「虚庵居士のお遊び」

和歌・エッセー・フォート 心のときめきを

「珊瑚樹の白花」

2014-06-28 00:23:10 | 和歌

 今年もまた珊瑚樹の白花が咲いた。花付は、例年になく数が多いようだ。

 数えたこともないが、一房に群れ咲く小花の数はどれ程だろうか。
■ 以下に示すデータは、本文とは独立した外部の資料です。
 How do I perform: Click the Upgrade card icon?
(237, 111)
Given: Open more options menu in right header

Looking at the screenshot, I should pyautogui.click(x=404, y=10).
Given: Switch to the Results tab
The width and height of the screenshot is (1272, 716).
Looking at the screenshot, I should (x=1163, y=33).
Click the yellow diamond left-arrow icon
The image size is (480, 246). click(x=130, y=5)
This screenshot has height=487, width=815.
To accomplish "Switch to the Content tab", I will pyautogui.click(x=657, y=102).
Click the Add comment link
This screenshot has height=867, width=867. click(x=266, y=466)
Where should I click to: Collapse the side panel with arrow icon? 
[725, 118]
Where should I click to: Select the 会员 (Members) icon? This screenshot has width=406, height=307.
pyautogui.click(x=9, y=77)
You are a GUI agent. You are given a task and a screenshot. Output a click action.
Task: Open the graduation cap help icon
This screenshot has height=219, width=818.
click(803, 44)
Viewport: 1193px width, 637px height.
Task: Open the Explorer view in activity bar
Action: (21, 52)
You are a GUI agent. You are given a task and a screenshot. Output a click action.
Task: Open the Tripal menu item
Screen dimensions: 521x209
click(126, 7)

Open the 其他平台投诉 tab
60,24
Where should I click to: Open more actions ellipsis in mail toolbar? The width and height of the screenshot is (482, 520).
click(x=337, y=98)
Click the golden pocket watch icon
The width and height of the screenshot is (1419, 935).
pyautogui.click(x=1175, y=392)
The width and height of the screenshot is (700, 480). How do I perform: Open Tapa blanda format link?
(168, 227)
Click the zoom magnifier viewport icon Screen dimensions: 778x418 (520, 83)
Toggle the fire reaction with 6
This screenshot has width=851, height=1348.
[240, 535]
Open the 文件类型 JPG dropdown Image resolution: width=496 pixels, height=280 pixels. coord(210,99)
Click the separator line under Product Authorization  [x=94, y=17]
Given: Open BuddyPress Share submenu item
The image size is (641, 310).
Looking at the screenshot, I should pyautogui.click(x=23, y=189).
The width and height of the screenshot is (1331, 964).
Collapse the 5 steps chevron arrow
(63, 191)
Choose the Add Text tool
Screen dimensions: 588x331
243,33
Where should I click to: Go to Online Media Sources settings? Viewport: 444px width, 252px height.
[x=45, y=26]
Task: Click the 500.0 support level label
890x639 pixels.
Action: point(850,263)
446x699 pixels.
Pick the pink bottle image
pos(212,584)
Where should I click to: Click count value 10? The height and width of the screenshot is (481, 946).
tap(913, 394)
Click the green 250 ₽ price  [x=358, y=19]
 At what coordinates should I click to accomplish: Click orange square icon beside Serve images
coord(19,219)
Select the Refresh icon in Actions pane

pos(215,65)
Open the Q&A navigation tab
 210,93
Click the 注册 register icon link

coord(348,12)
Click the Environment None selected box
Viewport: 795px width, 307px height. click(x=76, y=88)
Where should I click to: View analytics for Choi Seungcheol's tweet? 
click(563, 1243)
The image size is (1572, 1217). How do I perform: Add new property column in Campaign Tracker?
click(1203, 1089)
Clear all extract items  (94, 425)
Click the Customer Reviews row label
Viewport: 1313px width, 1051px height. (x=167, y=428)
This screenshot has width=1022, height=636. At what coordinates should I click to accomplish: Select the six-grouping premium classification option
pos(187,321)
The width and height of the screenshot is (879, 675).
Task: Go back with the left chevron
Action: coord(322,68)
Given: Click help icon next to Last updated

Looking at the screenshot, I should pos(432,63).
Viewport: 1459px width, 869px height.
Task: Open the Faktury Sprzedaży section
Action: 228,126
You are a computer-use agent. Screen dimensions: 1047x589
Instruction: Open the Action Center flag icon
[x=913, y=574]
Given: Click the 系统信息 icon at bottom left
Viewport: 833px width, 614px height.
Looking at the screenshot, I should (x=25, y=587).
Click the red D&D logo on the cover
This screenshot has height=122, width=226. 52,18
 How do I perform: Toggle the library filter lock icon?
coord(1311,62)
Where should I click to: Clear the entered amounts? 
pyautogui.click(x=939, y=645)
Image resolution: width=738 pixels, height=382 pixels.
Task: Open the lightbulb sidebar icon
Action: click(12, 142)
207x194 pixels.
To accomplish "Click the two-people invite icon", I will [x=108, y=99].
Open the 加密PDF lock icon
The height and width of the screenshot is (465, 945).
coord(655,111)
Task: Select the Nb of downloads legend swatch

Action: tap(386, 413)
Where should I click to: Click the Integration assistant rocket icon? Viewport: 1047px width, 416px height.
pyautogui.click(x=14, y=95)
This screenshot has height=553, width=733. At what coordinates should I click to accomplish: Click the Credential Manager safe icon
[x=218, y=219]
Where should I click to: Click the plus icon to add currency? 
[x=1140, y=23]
三次元に拡がった花房ゆえ、ざっと目見当だが千個ほどにもなろうか。

 掲載した写真は、満開前、七分咲の頃のものだが、それでも花房の存在感はかなりのものだ。

 「うつろ庵」の珊瑚樹は生垣仕立ゆえ、徒長を防ぎ、枝葉を透かせる剪定を繰り返していても、これだけの花房を付けて呉れた。
そんな手入れをせずに放置した立木では、花房が樹木を覆う例も時に見かけるが、緑葉に浮かぶ程度の房数が、観てもゆとりを感じさせて好ましい。自画自賛との声も聞こえそうだが、よろず侭ならぬ此の世では、せめて生垣くらいは住み人の好みに仕立てたいものだ。

 さは申せ、珊瑚樹の生垣の手入れは、並大抵の努力では鑑賞に堪える生垣を維持できないのが、辛いところだ。精力旺盛な珊瑚樹は忽ち徒長するので、かなり頻繁な剪定が必要だ。加えて肉厚の緑葉は、虫たちにとっては食欲をそそるご馳走だ。虫に食われ、穴だらけの葉は見るに堪えないので、消毒も欠かせないのだ。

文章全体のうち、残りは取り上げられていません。